CRISP is Maryland’s state-designated HIE. We learned how it functions, data challenges the team encountered and plans for enhancement.

Key Takeaways

  • CRISP leverages a master person index to link data across systems to support care delivery and coordination, population health reporting, public health and more.
  • Integrating clinical, social needs and administrative data led to decreases in ED use, duplicate testing and mortality rates.
  • Not all use cases require the FHIR® data format—simpler methods of information exchange work for many.
  • Clinical data quality is a challenge and requires data mapping to standardize the data.
  • Future plans include exploring low-risk administrative use cases for AI.

Innovating to Address Health Disparities

Addressing disparities in care requires creativity and innovation. Our panel shared its perspective on the risks and opportunities of leveraging AI, and the impact on communities.

Key Takeaways

AI can improve community health and well-being of communities—but we can’t overlook the ethical considerations:

  • Automation and the elimination of jobs at the lower end of the social economic spectrum.
  • The need to upskill the workforce to correspond with digital health solutions.
  • The energy infrastructure needed to store, use and analyze AI data in communities.

As we innovate, it is crucial to reflect, act intentionally and be aware of the downstream impact on communities.

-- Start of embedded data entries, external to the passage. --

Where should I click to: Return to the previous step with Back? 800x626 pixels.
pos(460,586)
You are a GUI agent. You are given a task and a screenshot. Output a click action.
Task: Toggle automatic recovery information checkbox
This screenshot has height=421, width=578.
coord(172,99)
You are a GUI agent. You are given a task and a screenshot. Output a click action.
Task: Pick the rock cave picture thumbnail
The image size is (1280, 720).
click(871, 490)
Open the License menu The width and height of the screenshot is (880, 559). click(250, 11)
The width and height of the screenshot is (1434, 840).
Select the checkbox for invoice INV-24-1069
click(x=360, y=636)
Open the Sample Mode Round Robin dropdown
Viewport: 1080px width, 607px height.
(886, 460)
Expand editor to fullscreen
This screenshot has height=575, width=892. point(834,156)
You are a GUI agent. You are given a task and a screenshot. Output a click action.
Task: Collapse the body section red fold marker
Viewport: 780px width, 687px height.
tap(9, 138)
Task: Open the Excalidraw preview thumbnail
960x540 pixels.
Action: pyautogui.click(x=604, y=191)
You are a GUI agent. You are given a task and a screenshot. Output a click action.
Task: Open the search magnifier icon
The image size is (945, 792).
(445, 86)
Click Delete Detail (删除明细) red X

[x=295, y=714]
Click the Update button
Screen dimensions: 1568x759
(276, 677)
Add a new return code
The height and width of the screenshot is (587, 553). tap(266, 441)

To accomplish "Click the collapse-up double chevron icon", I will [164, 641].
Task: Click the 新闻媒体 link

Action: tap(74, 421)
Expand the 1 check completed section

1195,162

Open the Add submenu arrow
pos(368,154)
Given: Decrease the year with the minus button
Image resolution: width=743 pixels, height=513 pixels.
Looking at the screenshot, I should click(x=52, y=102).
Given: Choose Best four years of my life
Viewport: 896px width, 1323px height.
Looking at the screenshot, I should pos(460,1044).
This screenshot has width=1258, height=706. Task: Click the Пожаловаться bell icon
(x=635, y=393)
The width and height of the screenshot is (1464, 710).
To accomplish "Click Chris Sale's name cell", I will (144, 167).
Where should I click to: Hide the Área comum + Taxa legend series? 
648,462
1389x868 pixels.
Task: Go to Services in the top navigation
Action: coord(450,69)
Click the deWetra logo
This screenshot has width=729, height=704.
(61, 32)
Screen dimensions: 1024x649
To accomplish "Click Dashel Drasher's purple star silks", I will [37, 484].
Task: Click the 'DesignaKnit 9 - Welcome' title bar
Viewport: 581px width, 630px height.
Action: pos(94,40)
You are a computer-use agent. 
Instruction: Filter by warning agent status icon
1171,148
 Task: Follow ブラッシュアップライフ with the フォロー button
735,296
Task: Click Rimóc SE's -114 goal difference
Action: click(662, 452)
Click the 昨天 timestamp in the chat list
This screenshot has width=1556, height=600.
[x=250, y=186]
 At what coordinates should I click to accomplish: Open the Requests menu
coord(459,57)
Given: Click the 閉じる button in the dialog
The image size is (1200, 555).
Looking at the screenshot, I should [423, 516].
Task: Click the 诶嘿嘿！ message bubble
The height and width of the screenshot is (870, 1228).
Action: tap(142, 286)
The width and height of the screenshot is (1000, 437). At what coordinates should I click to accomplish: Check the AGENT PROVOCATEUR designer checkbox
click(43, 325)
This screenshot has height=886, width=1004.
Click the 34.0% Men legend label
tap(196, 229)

Using Data to Understand and Act to Address Health Disparities

Identifying health disparities is the first step—transforming insights into action is where real impact happens. Our panel explored data-driven methods to help organizations identify and address gaps in care at the population and individual levels.

Key Takeaways

  • Community-based organizations are essential partners in reducing health disparities.
  • Start small with a defined population, share lessons learned through regular feedback loops, leverage technology to support referrals and outcomes measurement.
  • The importance of community-based intelligence: combining data with on-the-ground feedback from community organizations and patient experiences.
  • Emphasize agency and empowerment when working with underserved communities, and amplify local voices: universities, health departments, neighborhood associations, community members.